Oui, mais ça reste un ovale hyper-rapide, avec les risques que cela comporte. C’est chaud, les courses sur ovale! Mais je suis prêt à y aller, et content. Il y en aura cinq l’an prochain: Texas, Indianapolis, Iowa (deux courses) et Gateway. Pour viser le championnat, on ne peut pas faire l’impasse. Sur ces courses-là, il faudra jouer placé.
A Gateway, justement, votre premier et unique ovale, fin août, vous n’avez pas paru dépaysé…
Non, effectivement, ça s’est plutôt bien passé. Avant, je me disais «tourner comme ça en rond, c’est pas drôle», mais j’ai compris que c’était beaucoup plus complexe que cela en a l’air. Il faut pas mal faire jouer le cerveau! Néanmoins, la voiture fait beaucoup: si elle est mal réglée, il ne faut pas jouer au héros, il faut rouler «tranquille» et attendre. C’est le genre de piste qu’il faut respecter. Mais je me suis bien amusé!

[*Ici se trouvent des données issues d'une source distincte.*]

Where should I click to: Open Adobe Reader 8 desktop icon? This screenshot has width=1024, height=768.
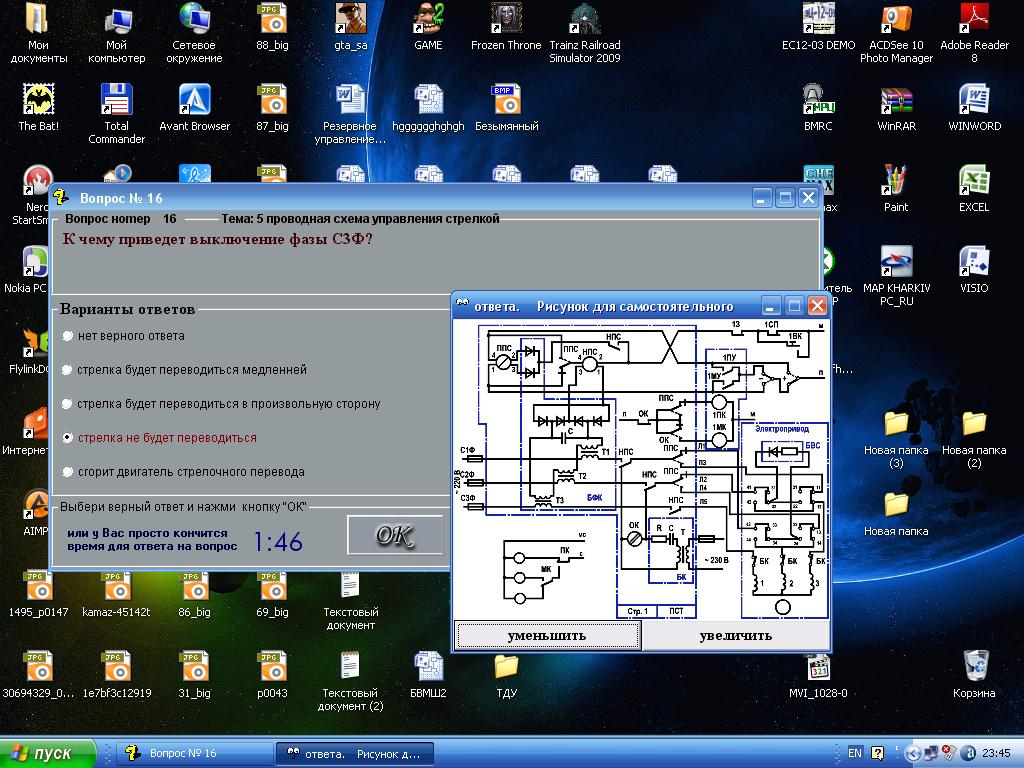coord(974,20)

Avez-vous décidé de vous installer aux Etats-Unis?
On a acheté une maison pas loin de Miami, on part en décembre. Les enfants – Sacha, Simon et Camille – sont super motivés, même si ce n’est pas simple. On a passé un mois et demi en famille cet été à voyager entre les courses dans mon motorhome, ils n’ont vu qu’une partie de la carte postale, mais je ne suis pas inquiet. Si les parents sont heureux, ils le seront aussi. Il y a une école française à Miami qui nous permet de les garder dans le cursus scolaire, comme ça si on veut rentrer un jour, cela ne posera pas de problème. On a gardé la maison près de Nyon, au cas où. Mais ce n’est pas dans notre intention. Je n’ai aucun regret, au contraire, je suis très content. C’est un nouveau chapitre qui s’ouvre.
Continuez-vous à regarder les GP?
Bien sûr, et avec grand plaisir! C’est intéressant de voir enfin une bagarre devant. Sur la polémique Verstappen-Hamilton, je préfère garder mon opinion pour moi, mais avec du gravier ou de l’herbe en bord de piste, ce serait réglé. En IndyCar, celui qui fait l’extérieur force le passage et celui qui est à l’intérieur cède. Tu ne finis pas une course sans une marque de pneus sur la carrosserie. Et c’est ce que les gens attendent, je crois, non?